Le locataire soutenait que « par l'effet des arrêtés de fermeture administrative en date des 14 et 15 mars 2020, les locaux loués doivent être considérés comme ayant été partiellement, c'est-à- dire temporairement détruits durant la période en cause, en ce qu'ils sont devenus impropres à leur destination » et qu’en raison de la perte de jouissance, il était fondé à solliciter une diminution du prix proportionnelle à la privation soufferte.
La Cour suit le preneur dans son argumentation :
« Il est constant que même s'il n'y a pas destruction physique du bien objet du bail, il y a juridiquement perte lorsque le locataire ne peut plus jouir de la chose louée ou ne peut plus en user conformément à sa destination.
Il est ainsi établi que durant la période concernée, la société A. n'a pu ni jouir de la chose louée, ni en user conformément à sa destination.
Dans ces conditions, l'allégation par le locataire de la perte partielle des locaux loués en application des dispositions de l'article 1722 du code civil revêt le caractère d'une contestation sérieuse opposable à son obligation de payer le loyer et les charges pendant la période de fermeture contrainte du commerce. »
Attention toutefois, la portée de cette décision est limitée.

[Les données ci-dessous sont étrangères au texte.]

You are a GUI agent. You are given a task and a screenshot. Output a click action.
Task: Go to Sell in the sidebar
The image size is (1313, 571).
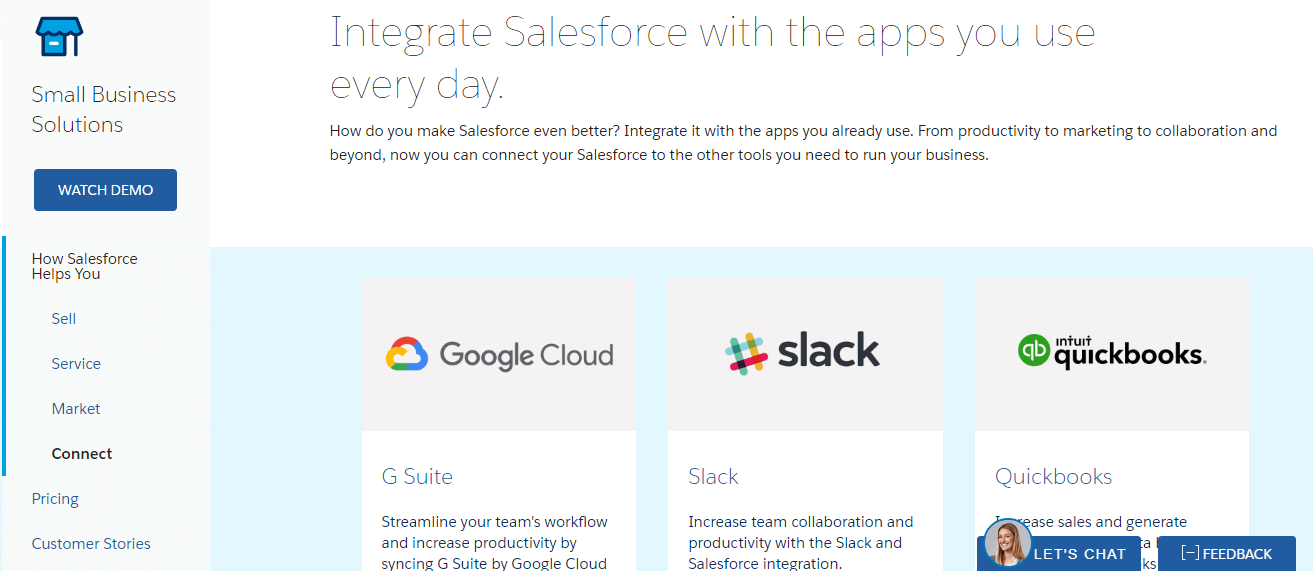click(64, 319)
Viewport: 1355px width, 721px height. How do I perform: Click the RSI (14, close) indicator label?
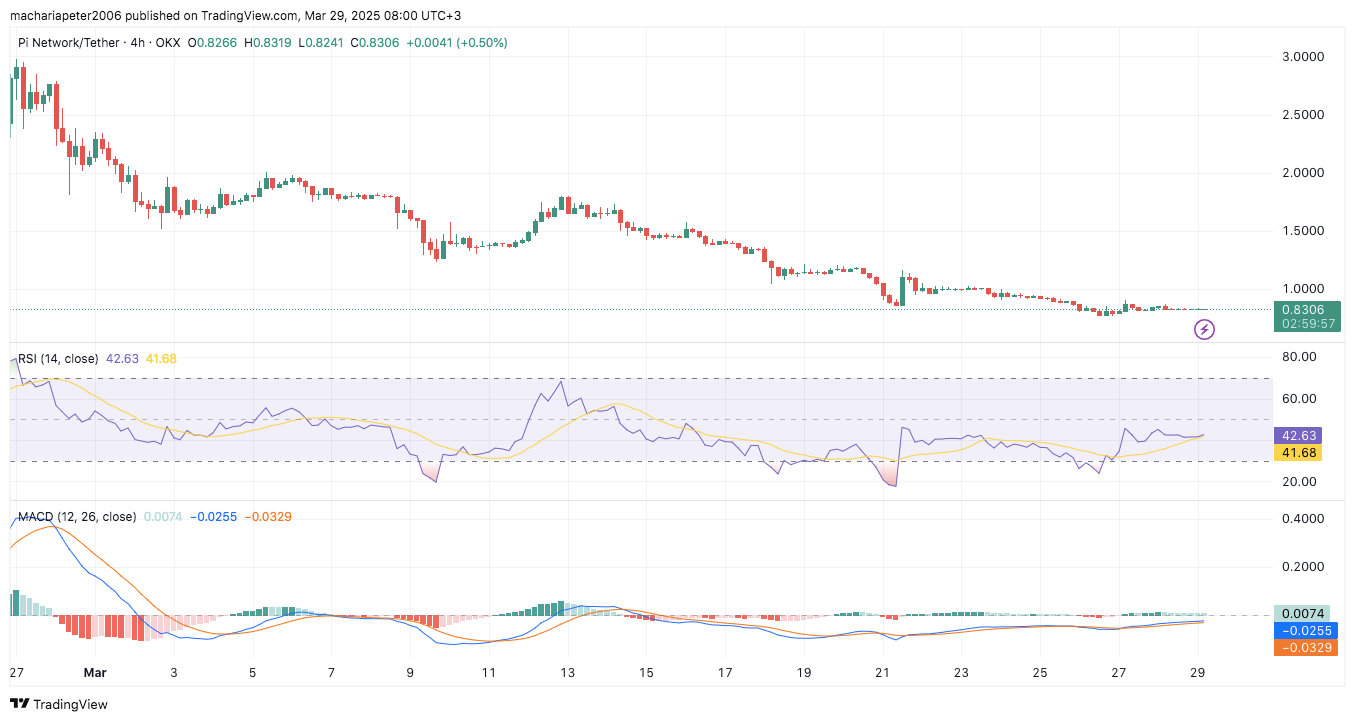(x=57, y=358)
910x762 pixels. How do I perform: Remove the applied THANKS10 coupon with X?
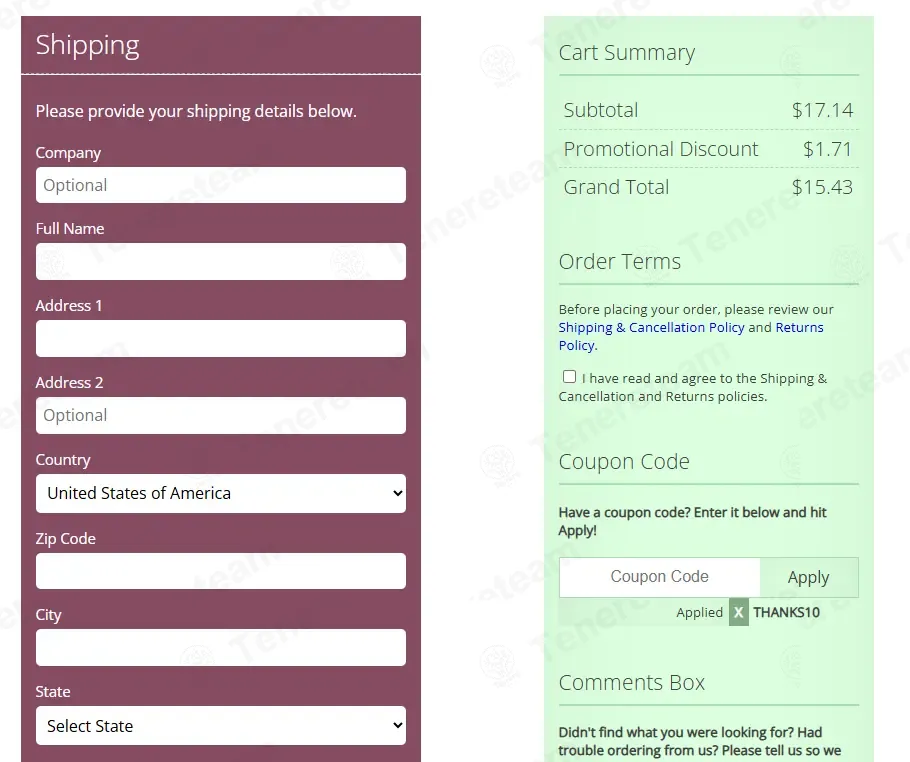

Bien que les termes de la décision paraissent relativement affirmatifs, elle a été rendue en matière de référé. Le juge ne tranche pas la question au fond mais se contente de constater qu’il existe une contestation sérieuse sur la question.

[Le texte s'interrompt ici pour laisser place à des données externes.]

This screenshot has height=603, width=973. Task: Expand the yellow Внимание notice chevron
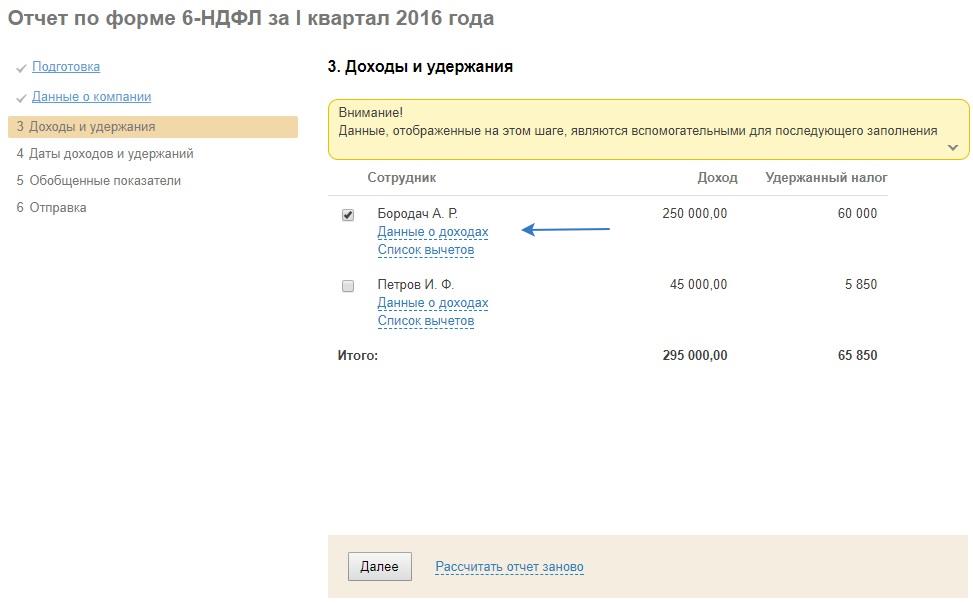952,148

Il convient également de noter qu’une décision exactement inverse a été rendue par la Cour d’appel de Lyon le 31 mars 2021, qui avait jugée l’argumentation fondée sur l’article 1722 du code civil comme n’étant pas suffisamment sérieuse pour faire obstacle au paiement provisionnel des loyers (CA Lyon, réf, ch. 8, 31 mars 2021, n° 20/05237).
La bonne foi
L’argument selon lequel la mauvaise foi du bailleur ferait obstacle à son action en paiement des loyers avait également été invoqué devant la Cour d’appel de Lyon dans l’affaire précitée (CA Lyon, réf, ch. 8, 31 mars 2021, n° 20/05237).
Il a toutefois été rejeté par la Cour notamment au regard de considérations propres à l’espèce : rien dans les agissements du bailleur ne permettait d’établir la mauvaise foi alléguée, alors même que le comportement du preneur n’était pas exempt de tout reproche.
On constate donc que, malgré une tendance générale favorable au bailleur, une incertitude demeure quant à l’issue que pourraient trouver ces débats jurisprudentiels si le contentieux venait à être porté devant la Cour de cassation.
Ces incertitudes doivent donc inciter les parties au contrat de bail commercial à privilégier le dialogue et la négociation.